[Problem description] Please report each line of the data below that contains "snippet".
=== Begin Enclosure ===
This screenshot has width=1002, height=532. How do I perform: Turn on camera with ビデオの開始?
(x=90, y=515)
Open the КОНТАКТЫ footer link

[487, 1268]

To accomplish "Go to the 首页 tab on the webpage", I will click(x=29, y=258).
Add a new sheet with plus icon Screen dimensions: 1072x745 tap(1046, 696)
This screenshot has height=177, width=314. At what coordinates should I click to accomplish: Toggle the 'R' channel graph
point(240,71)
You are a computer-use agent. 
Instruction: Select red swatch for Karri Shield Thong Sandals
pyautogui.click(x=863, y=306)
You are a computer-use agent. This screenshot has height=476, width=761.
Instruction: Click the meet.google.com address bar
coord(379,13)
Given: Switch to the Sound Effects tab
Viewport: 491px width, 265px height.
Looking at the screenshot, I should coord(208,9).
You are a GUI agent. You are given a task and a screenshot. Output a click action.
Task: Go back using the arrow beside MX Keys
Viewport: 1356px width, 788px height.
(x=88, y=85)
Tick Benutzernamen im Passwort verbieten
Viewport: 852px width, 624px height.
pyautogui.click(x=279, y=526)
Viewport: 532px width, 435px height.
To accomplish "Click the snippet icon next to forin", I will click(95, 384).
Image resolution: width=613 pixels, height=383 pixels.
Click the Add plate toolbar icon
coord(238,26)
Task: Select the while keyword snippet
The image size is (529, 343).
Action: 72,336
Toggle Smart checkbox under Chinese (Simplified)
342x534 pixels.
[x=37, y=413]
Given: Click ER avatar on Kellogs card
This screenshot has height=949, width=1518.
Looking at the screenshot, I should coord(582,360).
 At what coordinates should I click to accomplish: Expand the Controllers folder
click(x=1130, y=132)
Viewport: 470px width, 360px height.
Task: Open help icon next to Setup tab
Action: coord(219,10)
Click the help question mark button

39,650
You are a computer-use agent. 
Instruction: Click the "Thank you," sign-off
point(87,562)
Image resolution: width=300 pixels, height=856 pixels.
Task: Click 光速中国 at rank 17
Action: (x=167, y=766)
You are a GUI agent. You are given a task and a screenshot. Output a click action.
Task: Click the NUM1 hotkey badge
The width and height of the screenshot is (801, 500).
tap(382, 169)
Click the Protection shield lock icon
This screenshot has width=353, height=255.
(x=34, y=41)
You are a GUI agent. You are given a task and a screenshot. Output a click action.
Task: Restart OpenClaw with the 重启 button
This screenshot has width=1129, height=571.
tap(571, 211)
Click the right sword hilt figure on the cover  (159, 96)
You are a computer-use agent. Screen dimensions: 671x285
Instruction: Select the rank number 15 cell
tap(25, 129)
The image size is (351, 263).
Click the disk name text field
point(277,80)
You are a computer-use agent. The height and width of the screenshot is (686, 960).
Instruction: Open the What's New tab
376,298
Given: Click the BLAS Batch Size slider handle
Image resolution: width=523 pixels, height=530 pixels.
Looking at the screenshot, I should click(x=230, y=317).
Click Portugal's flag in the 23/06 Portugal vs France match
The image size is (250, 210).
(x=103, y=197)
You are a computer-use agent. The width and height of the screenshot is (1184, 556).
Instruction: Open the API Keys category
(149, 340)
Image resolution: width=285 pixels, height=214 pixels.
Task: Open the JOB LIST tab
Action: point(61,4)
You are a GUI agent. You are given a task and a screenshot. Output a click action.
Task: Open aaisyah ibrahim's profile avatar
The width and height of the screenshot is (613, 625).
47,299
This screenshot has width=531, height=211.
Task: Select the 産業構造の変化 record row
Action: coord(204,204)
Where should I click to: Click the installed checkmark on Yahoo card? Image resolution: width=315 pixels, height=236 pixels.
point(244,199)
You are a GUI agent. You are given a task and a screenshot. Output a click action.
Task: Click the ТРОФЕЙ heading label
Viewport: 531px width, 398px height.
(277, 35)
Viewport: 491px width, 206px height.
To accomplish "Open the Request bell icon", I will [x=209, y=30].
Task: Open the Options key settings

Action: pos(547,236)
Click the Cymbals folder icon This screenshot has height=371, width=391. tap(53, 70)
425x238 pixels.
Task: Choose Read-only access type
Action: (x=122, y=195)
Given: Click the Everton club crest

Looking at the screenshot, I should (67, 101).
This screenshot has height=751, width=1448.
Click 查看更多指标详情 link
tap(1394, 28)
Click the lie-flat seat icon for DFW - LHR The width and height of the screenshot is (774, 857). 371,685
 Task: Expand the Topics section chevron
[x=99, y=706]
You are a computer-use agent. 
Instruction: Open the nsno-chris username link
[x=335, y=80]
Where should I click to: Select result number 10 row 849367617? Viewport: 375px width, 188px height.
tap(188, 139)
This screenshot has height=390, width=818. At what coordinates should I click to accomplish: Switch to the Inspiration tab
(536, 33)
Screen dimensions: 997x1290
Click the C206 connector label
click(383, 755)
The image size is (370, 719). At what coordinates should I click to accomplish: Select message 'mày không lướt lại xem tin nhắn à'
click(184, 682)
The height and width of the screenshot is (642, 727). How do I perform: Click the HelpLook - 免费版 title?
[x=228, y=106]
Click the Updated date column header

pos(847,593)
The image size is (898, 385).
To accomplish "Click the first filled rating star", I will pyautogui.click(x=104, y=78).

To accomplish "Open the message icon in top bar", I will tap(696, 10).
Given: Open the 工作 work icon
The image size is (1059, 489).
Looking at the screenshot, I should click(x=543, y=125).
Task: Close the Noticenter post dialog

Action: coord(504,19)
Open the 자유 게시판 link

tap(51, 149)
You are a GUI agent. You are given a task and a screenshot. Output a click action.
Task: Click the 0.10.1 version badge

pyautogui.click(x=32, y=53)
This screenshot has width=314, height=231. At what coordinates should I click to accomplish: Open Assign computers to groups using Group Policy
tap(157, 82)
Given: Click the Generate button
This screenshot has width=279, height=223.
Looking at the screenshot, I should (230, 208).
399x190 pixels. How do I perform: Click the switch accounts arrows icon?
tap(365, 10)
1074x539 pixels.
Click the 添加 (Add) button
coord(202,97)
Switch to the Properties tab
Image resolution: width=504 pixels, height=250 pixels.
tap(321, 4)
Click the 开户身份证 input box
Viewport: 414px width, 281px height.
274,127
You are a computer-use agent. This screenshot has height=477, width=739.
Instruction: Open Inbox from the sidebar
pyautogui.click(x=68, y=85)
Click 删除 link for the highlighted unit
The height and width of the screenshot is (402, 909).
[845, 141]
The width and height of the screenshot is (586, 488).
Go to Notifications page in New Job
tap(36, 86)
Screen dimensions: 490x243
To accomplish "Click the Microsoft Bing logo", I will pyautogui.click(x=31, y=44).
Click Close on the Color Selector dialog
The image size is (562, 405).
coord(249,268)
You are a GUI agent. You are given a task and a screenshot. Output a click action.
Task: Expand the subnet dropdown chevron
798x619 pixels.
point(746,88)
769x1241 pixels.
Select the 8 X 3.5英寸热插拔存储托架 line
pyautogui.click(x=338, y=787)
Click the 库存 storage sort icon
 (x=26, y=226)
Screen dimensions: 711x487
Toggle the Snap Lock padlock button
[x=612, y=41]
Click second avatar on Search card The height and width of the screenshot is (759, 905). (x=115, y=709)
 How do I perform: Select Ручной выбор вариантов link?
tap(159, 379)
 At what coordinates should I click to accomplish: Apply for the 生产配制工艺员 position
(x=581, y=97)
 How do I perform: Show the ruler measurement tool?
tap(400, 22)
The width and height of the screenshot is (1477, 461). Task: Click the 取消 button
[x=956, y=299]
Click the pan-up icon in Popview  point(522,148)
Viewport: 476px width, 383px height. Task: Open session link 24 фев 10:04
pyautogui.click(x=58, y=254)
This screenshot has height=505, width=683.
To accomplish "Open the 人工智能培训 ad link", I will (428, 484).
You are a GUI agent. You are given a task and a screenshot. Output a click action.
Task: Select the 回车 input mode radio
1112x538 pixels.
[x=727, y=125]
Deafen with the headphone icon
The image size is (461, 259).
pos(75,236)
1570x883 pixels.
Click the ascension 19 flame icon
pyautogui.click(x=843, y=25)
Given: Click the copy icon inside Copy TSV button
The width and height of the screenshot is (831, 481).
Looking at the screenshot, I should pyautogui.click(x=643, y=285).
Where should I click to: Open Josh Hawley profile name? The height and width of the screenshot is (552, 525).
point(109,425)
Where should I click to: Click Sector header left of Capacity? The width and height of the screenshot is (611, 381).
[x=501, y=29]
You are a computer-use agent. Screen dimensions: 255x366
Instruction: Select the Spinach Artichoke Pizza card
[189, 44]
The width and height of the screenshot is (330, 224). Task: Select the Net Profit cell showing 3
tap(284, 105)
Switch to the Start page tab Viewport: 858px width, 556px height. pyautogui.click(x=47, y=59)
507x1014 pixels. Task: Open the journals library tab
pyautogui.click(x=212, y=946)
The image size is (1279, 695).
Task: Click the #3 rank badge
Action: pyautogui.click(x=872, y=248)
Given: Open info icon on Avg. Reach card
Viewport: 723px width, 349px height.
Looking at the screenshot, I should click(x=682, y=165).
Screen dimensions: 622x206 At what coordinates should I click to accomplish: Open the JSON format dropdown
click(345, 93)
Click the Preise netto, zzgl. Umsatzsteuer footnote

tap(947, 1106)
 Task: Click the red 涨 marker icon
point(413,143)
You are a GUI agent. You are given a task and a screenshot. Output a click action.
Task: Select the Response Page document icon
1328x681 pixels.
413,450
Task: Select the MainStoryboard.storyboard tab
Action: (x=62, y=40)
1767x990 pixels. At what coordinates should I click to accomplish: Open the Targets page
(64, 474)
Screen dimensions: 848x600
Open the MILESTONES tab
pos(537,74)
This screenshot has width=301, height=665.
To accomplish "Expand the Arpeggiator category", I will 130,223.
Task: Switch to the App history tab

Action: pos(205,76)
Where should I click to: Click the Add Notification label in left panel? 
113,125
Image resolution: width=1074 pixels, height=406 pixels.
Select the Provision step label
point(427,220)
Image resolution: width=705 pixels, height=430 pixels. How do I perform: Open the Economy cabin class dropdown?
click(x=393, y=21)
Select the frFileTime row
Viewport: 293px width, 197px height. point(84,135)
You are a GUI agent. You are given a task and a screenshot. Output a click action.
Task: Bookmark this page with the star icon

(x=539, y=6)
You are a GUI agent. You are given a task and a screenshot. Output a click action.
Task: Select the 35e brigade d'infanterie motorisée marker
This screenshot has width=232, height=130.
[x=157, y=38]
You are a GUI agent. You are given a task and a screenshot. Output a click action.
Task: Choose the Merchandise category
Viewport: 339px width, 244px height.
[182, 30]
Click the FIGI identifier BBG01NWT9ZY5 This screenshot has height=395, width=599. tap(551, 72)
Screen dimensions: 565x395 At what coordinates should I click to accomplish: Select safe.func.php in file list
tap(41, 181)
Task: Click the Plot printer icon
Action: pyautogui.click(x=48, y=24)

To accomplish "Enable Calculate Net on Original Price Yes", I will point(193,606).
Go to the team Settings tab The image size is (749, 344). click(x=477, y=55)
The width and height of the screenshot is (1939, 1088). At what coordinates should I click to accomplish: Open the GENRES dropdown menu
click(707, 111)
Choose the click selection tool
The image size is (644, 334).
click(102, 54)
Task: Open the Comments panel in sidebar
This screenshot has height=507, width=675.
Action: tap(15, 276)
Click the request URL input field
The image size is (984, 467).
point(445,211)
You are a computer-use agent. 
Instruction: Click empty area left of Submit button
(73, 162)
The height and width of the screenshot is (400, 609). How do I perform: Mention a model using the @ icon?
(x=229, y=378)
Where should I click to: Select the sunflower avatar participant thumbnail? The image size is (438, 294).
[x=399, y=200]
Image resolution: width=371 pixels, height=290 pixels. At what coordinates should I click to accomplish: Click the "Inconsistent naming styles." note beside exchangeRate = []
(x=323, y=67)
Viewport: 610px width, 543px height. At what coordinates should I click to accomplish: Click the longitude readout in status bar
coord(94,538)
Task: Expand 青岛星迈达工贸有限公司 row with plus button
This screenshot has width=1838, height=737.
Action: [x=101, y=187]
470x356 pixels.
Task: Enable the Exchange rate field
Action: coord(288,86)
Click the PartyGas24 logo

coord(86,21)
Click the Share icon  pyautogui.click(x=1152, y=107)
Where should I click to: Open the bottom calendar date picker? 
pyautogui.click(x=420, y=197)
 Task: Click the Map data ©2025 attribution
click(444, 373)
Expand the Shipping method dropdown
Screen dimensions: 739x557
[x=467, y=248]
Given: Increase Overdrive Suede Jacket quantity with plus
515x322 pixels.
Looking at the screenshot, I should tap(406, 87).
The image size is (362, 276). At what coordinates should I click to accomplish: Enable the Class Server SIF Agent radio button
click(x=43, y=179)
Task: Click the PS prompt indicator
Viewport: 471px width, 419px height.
=== End Enclosure ===
[Exercise solution]
To accomplish "Click the snippet icon next to forin", I will click(95, 384).
Task: Select the while keyword snippet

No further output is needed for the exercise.